### Request
Reproduce each of the following rows without any alteration.

### Data extract

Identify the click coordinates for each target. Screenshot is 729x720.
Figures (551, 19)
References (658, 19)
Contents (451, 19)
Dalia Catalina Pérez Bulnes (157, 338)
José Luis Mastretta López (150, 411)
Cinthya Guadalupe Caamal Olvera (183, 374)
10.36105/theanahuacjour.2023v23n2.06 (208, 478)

### Reply
Identify the click coordinates for each target. Screenshot is 729x720.
Figures (551, 19)
References (658, 19)
Contents (451, 19)
Dalia Catalina Pérez Bulnes (157, 338)
José Luis Mastretta López (150, 411)
Cinthya Guadalupe Caamal Olvera (183, 374)
10.36105/theanahuacjour.2023v23n2.06 (208, 478)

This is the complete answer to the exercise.